[Dataset entries]

----

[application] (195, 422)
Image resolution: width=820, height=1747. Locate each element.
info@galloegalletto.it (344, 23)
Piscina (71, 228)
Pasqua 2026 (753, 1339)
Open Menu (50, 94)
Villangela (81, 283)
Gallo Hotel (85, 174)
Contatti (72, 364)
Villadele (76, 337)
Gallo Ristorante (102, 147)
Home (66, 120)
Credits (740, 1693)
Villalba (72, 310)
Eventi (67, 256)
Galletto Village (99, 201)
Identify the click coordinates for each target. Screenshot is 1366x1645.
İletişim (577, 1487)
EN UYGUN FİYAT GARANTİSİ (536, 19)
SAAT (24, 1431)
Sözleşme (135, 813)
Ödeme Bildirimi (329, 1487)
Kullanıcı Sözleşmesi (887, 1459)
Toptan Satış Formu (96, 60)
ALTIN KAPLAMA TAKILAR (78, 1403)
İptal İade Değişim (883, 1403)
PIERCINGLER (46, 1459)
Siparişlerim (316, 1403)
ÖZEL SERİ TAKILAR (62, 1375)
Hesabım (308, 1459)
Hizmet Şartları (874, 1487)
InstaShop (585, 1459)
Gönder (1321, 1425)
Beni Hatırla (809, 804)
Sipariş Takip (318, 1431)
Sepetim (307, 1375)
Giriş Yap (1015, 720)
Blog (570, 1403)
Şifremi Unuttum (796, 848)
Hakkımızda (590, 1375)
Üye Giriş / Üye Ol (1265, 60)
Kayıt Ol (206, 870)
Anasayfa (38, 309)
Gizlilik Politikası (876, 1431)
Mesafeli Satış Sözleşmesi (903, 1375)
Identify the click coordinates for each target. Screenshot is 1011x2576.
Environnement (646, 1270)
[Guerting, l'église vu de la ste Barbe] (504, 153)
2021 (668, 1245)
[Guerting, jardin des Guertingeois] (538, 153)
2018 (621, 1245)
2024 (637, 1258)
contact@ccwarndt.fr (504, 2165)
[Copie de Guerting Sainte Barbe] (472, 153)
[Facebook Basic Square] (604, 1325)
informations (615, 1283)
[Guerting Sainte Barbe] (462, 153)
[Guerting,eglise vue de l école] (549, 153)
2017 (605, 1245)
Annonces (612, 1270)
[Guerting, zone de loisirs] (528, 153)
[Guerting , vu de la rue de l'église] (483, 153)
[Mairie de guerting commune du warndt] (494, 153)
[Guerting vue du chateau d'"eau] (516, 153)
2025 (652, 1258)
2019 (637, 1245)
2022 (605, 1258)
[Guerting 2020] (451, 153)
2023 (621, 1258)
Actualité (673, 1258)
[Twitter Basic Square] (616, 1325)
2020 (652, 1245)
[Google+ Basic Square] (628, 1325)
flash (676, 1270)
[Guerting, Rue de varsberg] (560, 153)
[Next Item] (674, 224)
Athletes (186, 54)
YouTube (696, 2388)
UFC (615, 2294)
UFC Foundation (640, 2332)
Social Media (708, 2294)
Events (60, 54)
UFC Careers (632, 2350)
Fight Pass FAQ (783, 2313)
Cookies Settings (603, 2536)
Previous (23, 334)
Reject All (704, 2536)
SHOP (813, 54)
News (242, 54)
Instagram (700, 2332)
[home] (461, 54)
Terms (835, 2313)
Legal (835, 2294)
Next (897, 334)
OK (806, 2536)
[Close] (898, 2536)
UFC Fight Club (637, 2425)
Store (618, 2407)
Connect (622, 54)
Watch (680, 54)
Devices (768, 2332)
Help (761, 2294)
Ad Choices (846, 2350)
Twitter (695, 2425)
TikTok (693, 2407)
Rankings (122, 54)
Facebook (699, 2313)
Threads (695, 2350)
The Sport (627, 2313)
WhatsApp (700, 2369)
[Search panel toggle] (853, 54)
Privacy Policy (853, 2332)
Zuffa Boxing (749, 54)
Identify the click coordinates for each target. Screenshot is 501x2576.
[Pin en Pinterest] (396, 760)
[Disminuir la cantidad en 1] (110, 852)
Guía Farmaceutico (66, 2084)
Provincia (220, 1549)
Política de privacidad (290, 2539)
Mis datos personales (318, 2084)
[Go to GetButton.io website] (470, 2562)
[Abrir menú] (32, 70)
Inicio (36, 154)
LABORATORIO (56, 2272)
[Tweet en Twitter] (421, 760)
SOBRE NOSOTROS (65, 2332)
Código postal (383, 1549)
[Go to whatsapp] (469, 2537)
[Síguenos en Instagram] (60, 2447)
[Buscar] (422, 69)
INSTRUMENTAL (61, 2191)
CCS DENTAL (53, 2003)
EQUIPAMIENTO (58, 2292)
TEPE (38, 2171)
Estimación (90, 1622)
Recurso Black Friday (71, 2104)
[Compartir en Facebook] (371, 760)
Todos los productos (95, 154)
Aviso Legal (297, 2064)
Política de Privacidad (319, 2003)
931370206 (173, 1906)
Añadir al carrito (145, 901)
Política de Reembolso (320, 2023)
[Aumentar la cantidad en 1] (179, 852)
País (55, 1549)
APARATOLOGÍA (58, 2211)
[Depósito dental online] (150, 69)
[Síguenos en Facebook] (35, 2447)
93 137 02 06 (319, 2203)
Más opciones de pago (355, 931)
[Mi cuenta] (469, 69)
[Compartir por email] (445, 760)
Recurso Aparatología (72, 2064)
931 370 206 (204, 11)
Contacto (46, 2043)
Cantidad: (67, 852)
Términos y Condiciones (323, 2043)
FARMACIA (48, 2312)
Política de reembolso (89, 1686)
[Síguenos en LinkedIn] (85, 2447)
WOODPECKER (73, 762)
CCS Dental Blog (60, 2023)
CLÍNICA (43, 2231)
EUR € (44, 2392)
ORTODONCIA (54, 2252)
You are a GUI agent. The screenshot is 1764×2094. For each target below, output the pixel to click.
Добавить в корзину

----

Your instructions
Using the records above, repeat exactly the lines from the first one through the line with "İptal İade Değişim (883, 1403)".

Answer space
[application] (195, 422)
Image resolution: width=820, height=1747. Locate each element.
info@galloegalletto.it (344, 23)
Piscina (71, 228)
Pasqua 2026 (753, 1339)
Open Menu (50, 94)
Villangela (81, 283)
Gallo Hotel (85, 174)
Contatti (72, 364)
Villadele (76, 337)
Gallo Ristorante (102, 147)
Home (66, 120)
Credits (740, 1693)
Villalba (72, 310)
Eventi (67, 256)
Galletto Village (99, 201)
Identify the click coordinates for each target. Screenshot is 1366x1645.
İletişim (577, 1487)
EN UYGUN FİYAT GARANTİSİ (536, 19)
SAAT (24, 1431)
Sözleşme (135, 813)
Ödeme Bildirimi (329, 1487)
Kullanıcı Sözleşmesi (887, 1459)
Toptan Satış Formu (96, 60)
ALTIN KAPLAMA TAKILAR (78, 1403)
İptal İade Değişim (883, 1403)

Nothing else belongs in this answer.